# [SUCHE] WLAN Printserver ohne Zusatzsoftware



## Eroli (12. April 2011)

Hallo zusammen,

ich suche für meine WG einen WLAN-Printserver, sodass jeder drucken kann (ohne mit seinem Laptop in die Küche gehen zu müssen ;-) ).

Wir haben schon einen von HP (HP Wireless Upgrade Kit), doch (soweit ich das verstanden habe), tunnelt dieser ein USB-Protokoll und deswegen ist der Einsatz der Software zwingend erforderlich. Der Drucker ist per USB angeschlossen (Samsung CLP-510).

Ich stelle mir das jedoch so vor, dass der WLAN Printserver von den Windowsboardmitteln (alle Windows 7) erkannt wird und somit jeder gleichzeitig drucken kann. Ich will *keine* Zusatzsoftware.

Gibt es so etwas? Wenn ja, kann mir da jemand etwas empfehlen?

Viele Grüße,
Eroli


----------



## PC Heini (12. April 2011)

Hmm, letzthin war ich beim Händler meines Vertrauens und wollte auch solch ein Gerät. Da ich aber noch Paralell Drucker habe, vielen einige Ideen durch. 
Dann die Idee;
 IP to USB. Roline 14.02.5202.APWG
Dies Gerätchen schliesst man dann an einem freien Port am Router an und gut sollte sein. ( Zuerst den Treiber auf allen Geräten installieren. )
Leider warte ich auch noch auf dieses Teil. Sollte jedoch noch diese Woche eintreffen. Dann kann ich mehr darüber sagen.
Aber schaus Dir mal an.


----------



## Eroli (12. April 2011)

Sorry, aber ich konnte kein Produkt unter dieser, zugegeben etwas wirr aussehenden, Bezeichnung finden...


----------



## PC Heini (13. April 2011)

Auch sorry, das sind die Daten die mir der Händler gegeben hat. Aber hier;http://shop.rotronic.ch/de/roline_usb_2_0_hub_uber_ip_4_port_schwarz/14.02.5202.html
So sieht das Teil aus.


----------



## Eroli (13. April 2011)

Das Teil kann auf jeden Fall so einiges (z.B. auch alle anderen USB-Gerät im Netzwerk zur Verfügung stellen).

Klappt das wirklich alles ohne Zusatzsoftware?
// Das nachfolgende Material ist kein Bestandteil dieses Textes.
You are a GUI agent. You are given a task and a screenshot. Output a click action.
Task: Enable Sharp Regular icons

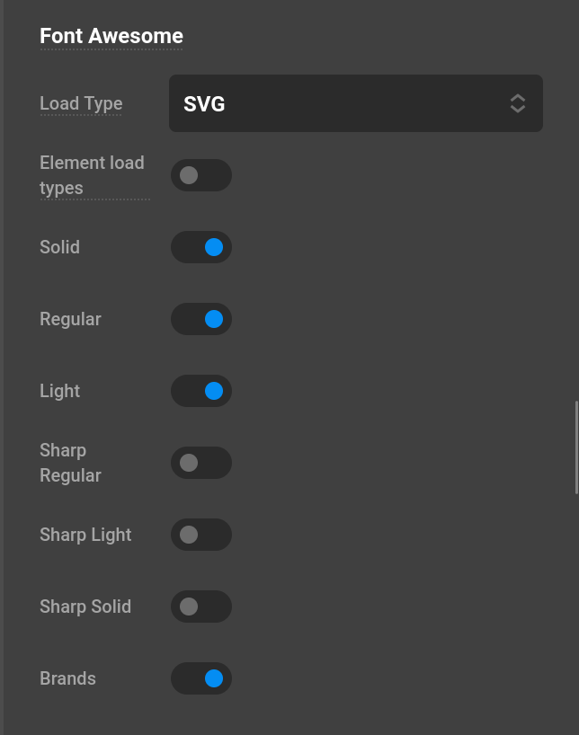click(x=201, y=463)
Ich finde den Preis allerdings schon etwas hoch, obwohl das ding ja auch mehr kann....


----------



## PC Heini (13. April 2011)

Wie gesagt, ich warte auch noch auf das Teil. Sollte bis ende dieser Woche hier sein. Kann Dir dann berichten, obs taugt.


----------



## Eroli (13. April 2011)

Vielen Dank, ich warte dann noch so lange ;-)


----------



## PC Heini (14. April 2011)

So, das Teil ist angekommen und installiert.
Wie michaelwengert ( warum sein Beitrag nicht angezeigt wird, weiss ich nicht ) schrieb, geht es nicht ganz ohne Software. Jedoch haste mit der nichts zu tun. Die zeigt lediglich den Verbindungsstatus und angeschlossene Garäte an.
Drucker, externe USB Festplatten und USB Sticks funktionieren alle.
Kurzum, ich bin zufrieden mit dem Gerät.


----------